Derrière la frontière qui séparait les devoirs de la liberté, l'adolescente retrouva une nature accueillante et paisible : le ronronnement de l'autoroute avait disparu comme par magie au profit de quelques pépiements et du craquement agréable que les aiguilles produisaient sous ses baskets. L'azur s'avérait désormais plus profond sous le couvert des cimes et seule une traînée blanchâtre éraflait le ciel en dénonçant le passage d'un avion. Tout ici cherchait à apaiser l'esprit du citadin, mais trop peu comprenaient l'intérêt de se couper du monde, d'arrêter le temps, de troquer la grisaille pour la verdure, même en cet étouffant mois d'août ; les vacances s'achevaient sur une canicule infernale et, fort heureusement, les sous-bois donnaient matière à se rafraîchir.

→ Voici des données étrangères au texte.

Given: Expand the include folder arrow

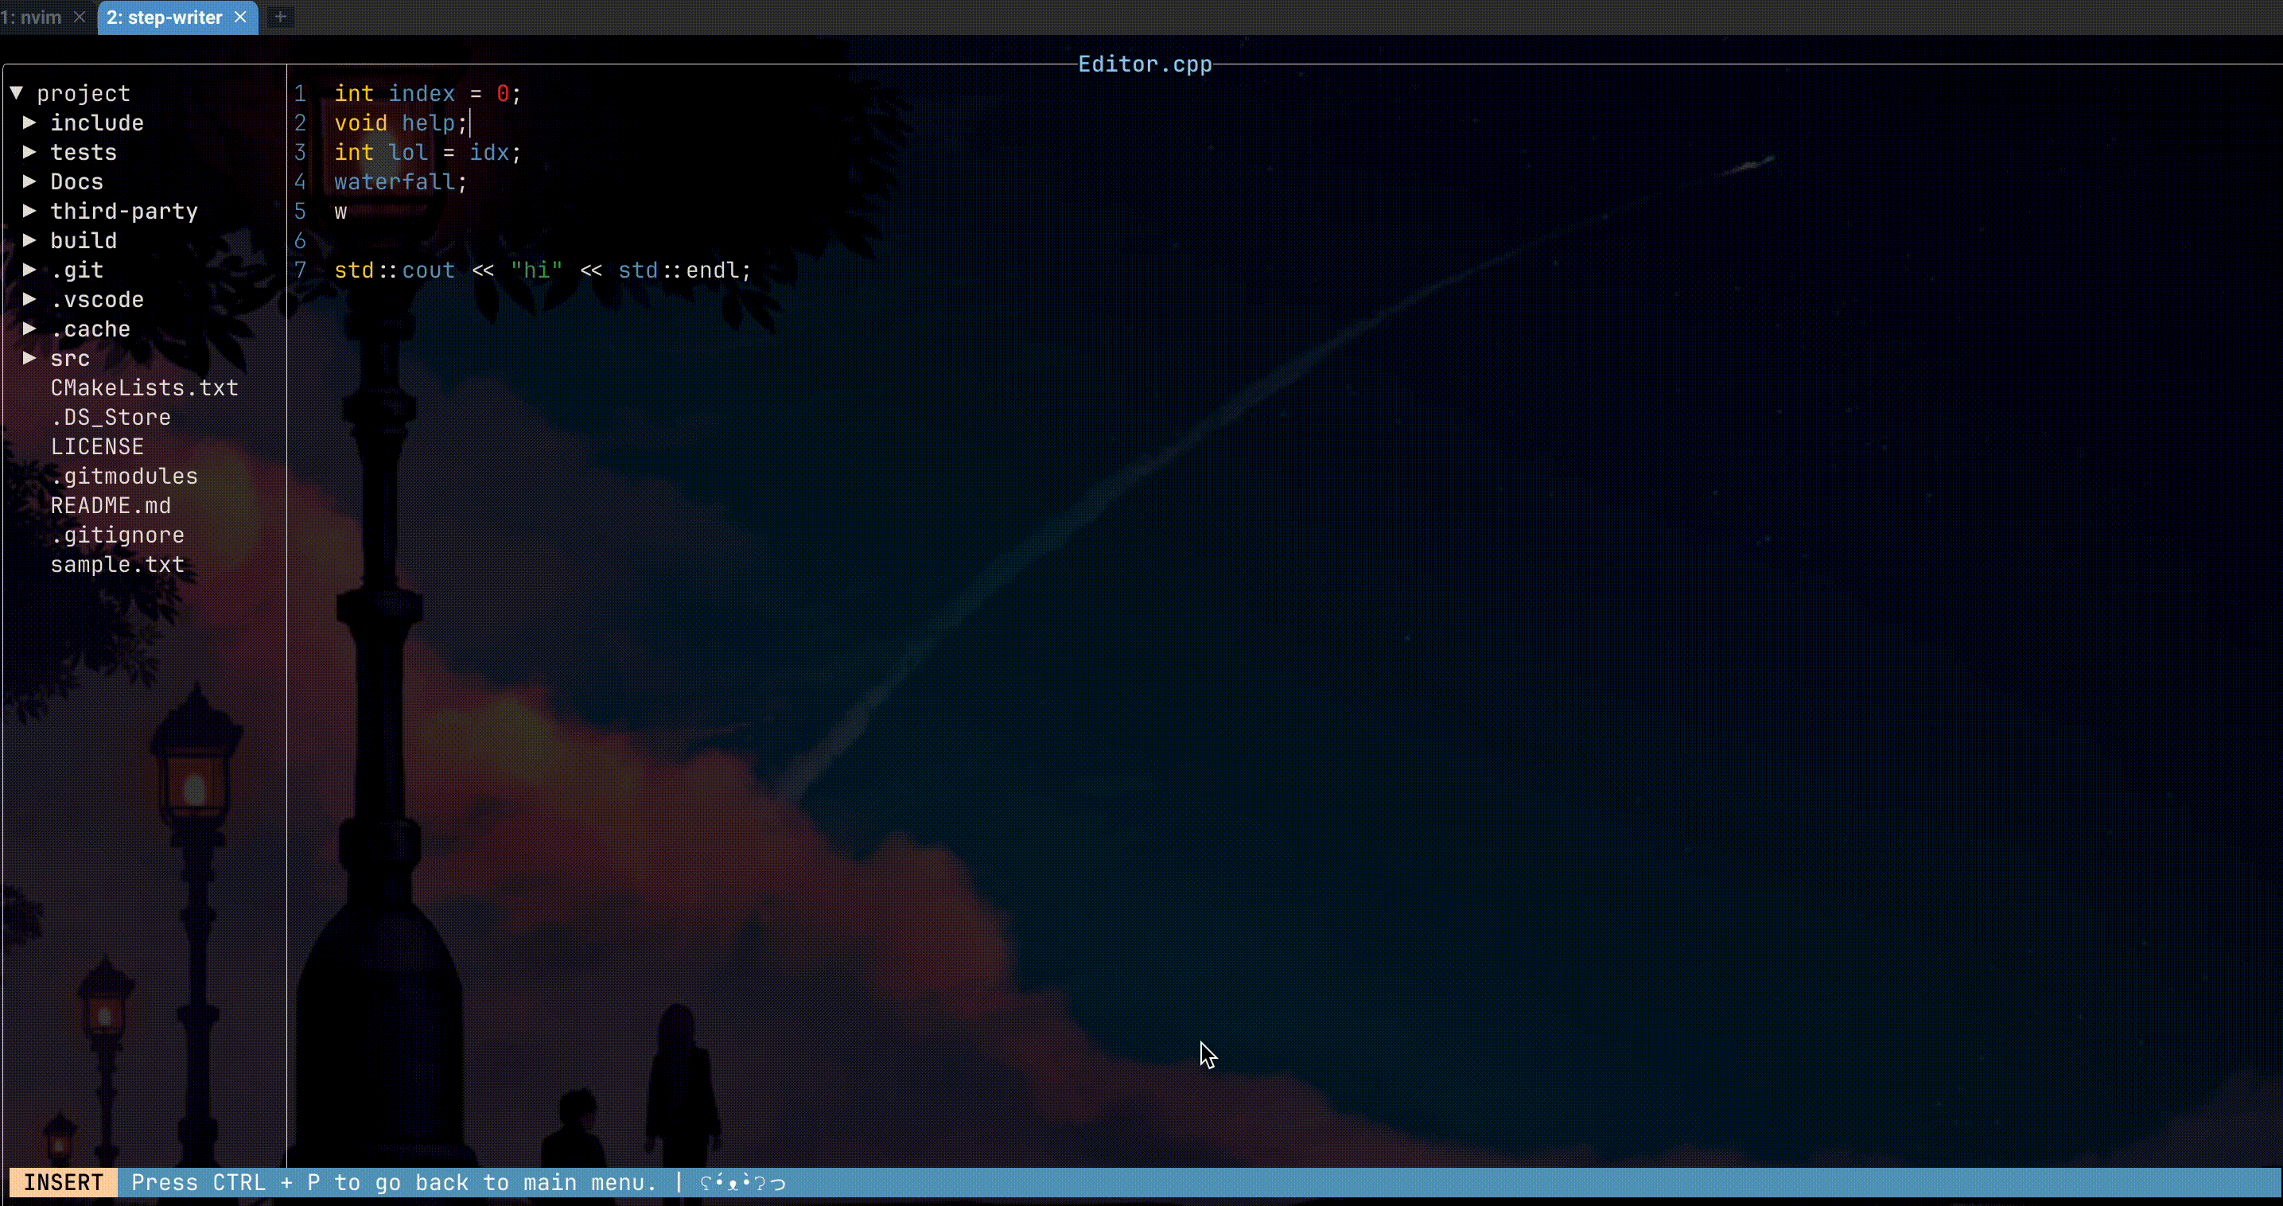Looking at the screenshot, I should 29,122.
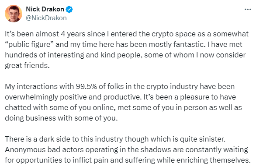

Sa destination bien en tête, Alice accéléra le pas. Une longue tresse multicolore sautillait dans son dos, ses jambes affichaient quelques égratignures et son cœur cognait à l'allure de sa marche. Alors, le calme ambiant plongea la jeune fille dans une intense introspection ; elle connaissait le chemin sur le bout des doigts pour l'avoir emprunté tout l'été, comme les étés précédents, et même si ses yeux s'accrochaient aux décharges sauvages qui pointaient par endroit, ils se noyaient avant tout dans les bons moments passés à grimper aux arbres, à fouiller chaque recoin de ce labyrinthe forestier et à rire, à boire, à s'aimer - se désaimer - entre amis, les siens, ceux de son grand frère - surtout ceux de son grand frère.

Alice y attachait une importance vitale. Elle savait que tous les enfants rêvent d'aventures, mais que seuls quelques-uns mettent leur plan à exécution. Son groupe était de ceux-là. Ils formaient un cercle soudé de révoltés, bercés par l'illusion qu'en grandissant, chacun respecterait leur pacte fraternel, convaincu que leurs routes resteraient parallèles, voisines, et que leur origine commune, ces blocs étagés de béton qui ne les accueillaient que pour la nuit, deviendrait leur fierté, un lien impossible à rompre quoi qu'il arrive. Alice espérait que la rentrée prochaine ne changerait rien à leurs habitudes, que tous se souviendraient de cet exceptionnel été et qu'ils reviendraient l'année suivante pour partager leurs douleurs, leurs blessures, leurs joies. Elle ne se sentait à l'aise qu'avec eux. Pour rien au monde, elle ne voulait que s'arrêtent leurs vadrouilles à travers ce royaume farouche dont ils étaient les princes. À quelques jours de l'ouverture des classes, le temps devenait leur pire cauchemar. Tous luttaient contre lui avec l'avarice d'un vieux banquier sans scrupule : ils tenaient le compte des heures restantes, grinçaient des dents à chaque dépense et tentaient de trafiquer la course des secondes, mais la mélancolie avait raison de chacune de leurs activités. La fin approchait et elle les enfermerait bientôt entre les lignes de leurs cahiers.